EXTRAIT SOURCE >>
<<<<

La troisième partie du livre décrit comment la postmodernité a marqué l’interprétation biblique. Les oeuvres de Lacan, Foucault, De Mann et Derrida ont permis le développement d’études bibliques, surtout par le poststructuralisme. Des exemples tirés de la revue Semeia montrent comment cette influence a posé un défi aux compréhensions traditionnelles de la textualité en exégèse. Une stratégie importante est d’interpréter la Bible à partir de lieux qui n’étaient pas habituels pour l’historico-critique : Hollywood, le trauma, le post-humanisme, les études animales, l’expérience des enfants…

Pour Wilson, c’est surtout l’aspect éthique de l’épistémologie postmoderne qui a influencé les études bibliques. Les regards périphériques des études féministes, womanist, postcolonial, minority readings, interprétations queer…, posent un défi pour les traditions interprétatives historico-critiques. La postmodernité permet des ouvertures vers des perspectives marginales et déstabilisantes. Elle aide à penser la Bible à partir du local au lieu de l’universel. L’exemple d’Yvonne Sherwood, avec son interprétation féministe de déconstruction, montre comment les normes associées au genre sont déstabilisées par une façon postmoderne de lire la Bible[1]. Elle utilise notamment l’art moderne subversif pour mieux comprendre les prophètes bibliques. Sans revendiquer explicitement une appartenance au postmodernisme, Sherwood reprend des éléments postmodernes pour exposer les angles morts des conventions et des traditions exégétiques grâce à une pratique de lecture à partir de nouvelles perspectives.

Pour Wilson, malgré plusieurs décennies de contact avec des réflexions postmodernes, l’exégèse reste liée à l’épistémologie moderne puisqu’elle vise souvent à retrouver un sens au texte en le situant dans un contexte historique d’origine. Ainsi les perspectives postmodernes ont causé des tensions si fortes qu’une série de débats entre John J. Collins et George Aichele décrit les deux groupes comme des camps ennemis[2]. Wilson décrit cette polémique, mais veut passer à autre chose. « This back and forth between modernism and postmodernism may mislead one into thinking that they are independent epistemic companions when, really, they might be better described as co-dependent or at the very least enmeshed » (p. 38). Le titre de ce livre présente le rapport entre modernité et postmodernité comme un enchevêtrement qui peut se vivre sans antagonisme.

>>>>

DONNÉES FOURNIES >>
<<<<

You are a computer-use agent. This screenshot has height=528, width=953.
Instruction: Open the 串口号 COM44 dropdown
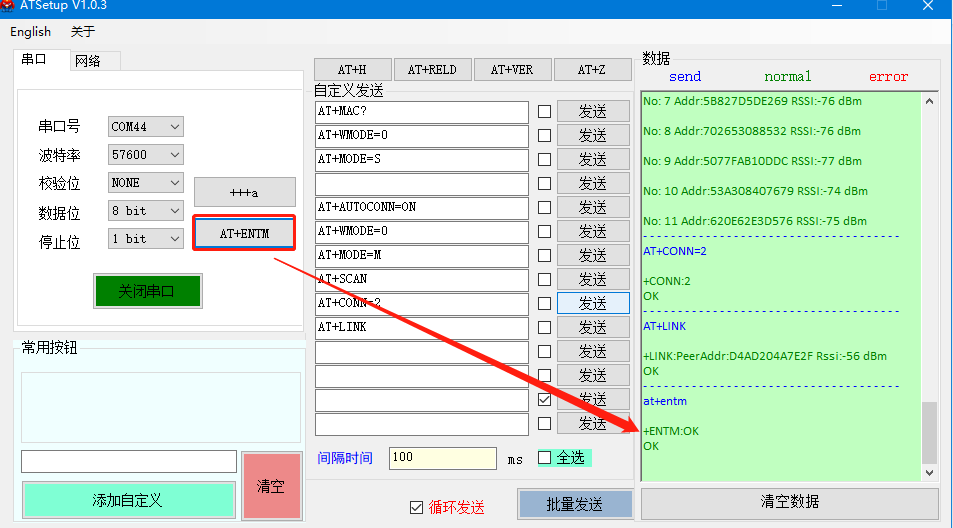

>>>>

SÉRIE DE TÂCHES >>
• a. Reproduisez mot pour mot, dans l'extrait sur la postmodernité et l'interprétation biblique, tout le passage depuis « Pour Wilson, malgré » jusqu'à « vivre sans antagonisme. ».
• b. D'après l'extrait sur la postmodernité et l'interprétation biblique, de quelle revue sont tirés les exemples qui montrent le défi posé aux compréhensions traditionnelles de la textualité en exégèse ?

CORRIGÉ DES EXERCICES >>
• a.
Pour Wilson, malgré plusieurs décennies de contact avec des réflexions postmodernes, l’exégèse reste liée à l’épistémologie moderne puisqu’elle vise souvent à retrouver un sens au texte en le situant dans un contexte historique d’origine. Ainsi les perspectives postmodernes ont causé des tensions si fortes qu’une série de débats entre John J. Collins et George Aichele décrit les deux groupes comme des camps ennemis[2]. Wilson décrit cette polémique, mais veut passer à autre chose. « This back and forth between modernism and postmodernism may mislead one into thinking that they are independent epistemic companions when, really, they might be better described as co-dependent or at the very least enmeshed » (p. 38). Le titre de ce livre présente le rapport entre modernité et postmodernité comme un enchevêtrement qui peut se vivre sans antagonisme.

• b. De la revue Semeia.